O disparo de mensagens em massa não é ilegal no Brasil, apesar de o TSE ter decidido que o uso deste recurso não será permitido durante a campanha eleitoral de 2020. Os infratores poderão ser multados entre R$ 5.000 e R$ 30.000 pela Justiça Eleitoral, e espera-se que a plataforma não seja responsabilizada, mas sim quem contratar e oferecer o serviço.
Para tentar barrar esses disparos, o WhatsApp já limitou os encaminhamentos a até cinco reenvios (e apenas um em alguns casos), monitora contas com comportamento suspeito para tentar bloqueá-las e permitiu que o próprio usuário decida quem pode adicioná-lo a grupos. Mas essas medidas foram ineficazes até o momento para impedir o espalhamento de notícias falsas na plataforma.

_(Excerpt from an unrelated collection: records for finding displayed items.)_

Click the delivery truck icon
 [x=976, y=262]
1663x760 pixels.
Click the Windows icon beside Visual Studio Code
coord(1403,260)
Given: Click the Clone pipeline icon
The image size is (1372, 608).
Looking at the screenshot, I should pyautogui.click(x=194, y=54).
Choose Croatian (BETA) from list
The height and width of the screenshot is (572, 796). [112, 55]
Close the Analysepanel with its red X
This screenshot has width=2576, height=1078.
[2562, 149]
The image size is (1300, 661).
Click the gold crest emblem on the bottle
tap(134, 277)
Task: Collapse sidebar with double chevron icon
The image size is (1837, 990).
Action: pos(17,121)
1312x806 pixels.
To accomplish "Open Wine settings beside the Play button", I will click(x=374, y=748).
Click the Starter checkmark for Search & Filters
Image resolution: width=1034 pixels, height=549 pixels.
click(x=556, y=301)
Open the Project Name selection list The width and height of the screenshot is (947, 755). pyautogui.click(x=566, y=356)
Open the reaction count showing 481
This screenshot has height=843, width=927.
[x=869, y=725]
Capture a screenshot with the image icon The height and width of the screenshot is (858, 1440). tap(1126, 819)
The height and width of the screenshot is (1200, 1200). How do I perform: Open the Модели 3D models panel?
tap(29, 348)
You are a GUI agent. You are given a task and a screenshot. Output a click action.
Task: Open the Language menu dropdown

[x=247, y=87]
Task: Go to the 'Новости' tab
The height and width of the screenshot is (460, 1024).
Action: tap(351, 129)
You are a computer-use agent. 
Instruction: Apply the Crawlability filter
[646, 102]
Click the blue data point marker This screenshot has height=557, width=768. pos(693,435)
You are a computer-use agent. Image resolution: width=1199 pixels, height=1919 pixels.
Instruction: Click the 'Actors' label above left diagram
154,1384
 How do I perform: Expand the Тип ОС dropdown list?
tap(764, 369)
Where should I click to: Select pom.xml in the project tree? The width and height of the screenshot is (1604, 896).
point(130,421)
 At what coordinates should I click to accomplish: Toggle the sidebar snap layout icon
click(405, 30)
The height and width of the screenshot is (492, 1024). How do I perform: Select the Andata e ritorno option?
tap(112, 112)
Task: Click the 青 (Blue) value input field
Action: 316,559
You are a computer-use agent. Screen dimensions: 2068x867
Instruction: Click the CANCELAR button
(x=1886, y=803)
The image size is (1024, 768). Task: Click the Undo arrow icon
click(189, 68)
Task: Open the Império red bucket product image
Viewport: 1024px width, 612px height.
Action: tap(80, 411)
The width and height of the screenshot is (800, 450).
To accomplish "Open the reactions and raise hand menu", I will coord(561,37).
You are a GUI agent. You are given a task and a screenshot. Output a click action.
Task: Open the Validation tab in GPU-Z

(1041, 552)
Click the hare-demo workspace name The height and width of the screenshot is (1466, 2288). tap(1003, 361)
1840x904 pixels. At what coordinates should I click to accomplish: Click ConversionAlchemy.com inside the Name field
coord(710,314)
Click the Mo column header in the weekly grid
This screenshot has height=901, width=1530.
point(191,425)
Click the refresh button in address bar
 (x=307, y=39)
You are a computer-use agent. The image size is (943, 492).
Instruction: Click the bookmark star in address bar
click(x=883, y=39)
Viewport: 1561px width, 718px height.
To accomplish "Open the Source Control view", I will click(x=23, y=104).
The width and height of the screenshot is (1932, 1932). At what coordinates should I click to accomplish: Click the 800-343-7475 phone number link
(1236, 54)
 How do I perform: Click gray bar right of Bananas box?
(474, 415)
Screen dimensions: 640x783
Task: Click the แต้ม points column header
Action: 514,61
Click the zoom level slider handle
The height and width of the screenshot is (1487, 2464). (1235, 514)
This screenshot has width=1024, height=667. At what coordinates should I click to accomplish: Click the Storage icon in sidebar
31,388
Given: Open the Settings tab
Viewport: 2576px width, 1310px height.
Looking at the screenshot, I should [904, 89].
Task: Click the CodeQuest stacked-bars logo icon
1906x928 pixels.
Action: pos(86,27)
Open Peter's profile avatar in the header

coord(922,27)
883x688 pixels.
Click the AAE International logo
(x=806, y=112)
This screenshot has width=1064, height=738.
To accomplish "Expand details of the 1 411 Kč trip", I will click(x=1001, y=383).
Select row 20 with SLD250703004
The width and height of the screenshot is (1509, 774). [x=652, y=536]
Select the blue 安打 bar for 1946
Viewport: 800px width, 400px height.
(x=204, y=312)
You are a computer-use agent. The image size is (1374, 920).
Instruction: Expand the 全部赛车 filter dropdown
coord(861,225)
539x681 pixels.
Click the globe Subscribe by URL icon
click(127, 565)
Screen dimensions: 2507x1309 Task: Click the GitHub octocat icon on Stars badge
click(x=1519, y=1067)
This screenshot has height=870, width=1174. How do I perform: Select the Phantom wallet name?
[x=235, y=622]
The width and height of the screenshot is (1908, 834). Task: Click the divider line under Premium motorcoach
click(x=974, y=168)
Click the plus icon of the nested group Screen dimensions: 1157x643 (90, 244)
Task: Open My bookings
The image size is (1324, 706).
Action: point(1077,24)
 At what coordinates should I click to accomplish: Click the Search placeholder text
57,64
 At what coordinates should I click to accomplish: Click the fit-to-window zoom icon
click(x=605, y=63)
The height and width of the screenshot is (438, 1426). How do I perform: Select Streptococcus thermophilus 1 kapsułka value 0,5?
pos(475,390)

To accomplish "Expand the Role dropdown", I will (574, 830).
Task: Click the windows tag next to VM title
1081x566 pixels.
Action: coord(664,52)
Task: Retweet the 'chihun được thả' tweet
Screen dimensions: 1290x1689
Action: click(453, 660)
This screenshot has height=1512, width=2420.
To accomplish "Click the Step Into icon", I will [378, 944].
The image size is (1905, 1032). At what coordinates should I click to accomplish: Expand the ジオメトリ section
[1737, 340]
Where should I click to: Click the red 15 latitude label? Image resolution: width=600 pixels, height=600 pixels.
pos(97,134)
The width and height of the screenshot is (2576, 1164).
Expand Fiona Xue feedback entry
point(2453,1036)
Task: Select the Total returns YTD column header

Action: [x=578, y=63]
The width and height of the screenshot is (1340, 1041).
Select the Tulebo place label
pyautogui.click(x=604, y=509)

Para combater, é necessário que a legislação brasileira preveja punição a quem espalha spam e crie mecanismos para identificar os responsáveis. O projeto de lei das fake news, cujo texto-base foi aprovado nesta semana no Senado, não agrada muito às empresas do setor nem especialistas. Um outro PL, que prevê até 10 anos de prisão para quem criar e divulgar notícias falsas, foi apresentado recentemente na Câmara, mas ainda será debatido e é necessário ficar de olho como ele define o que é fake news e como identificar quem criou e quem espalhou.
Por enquanto, o problema segue aparentemente longe de ter solução, mesmo que paliativa.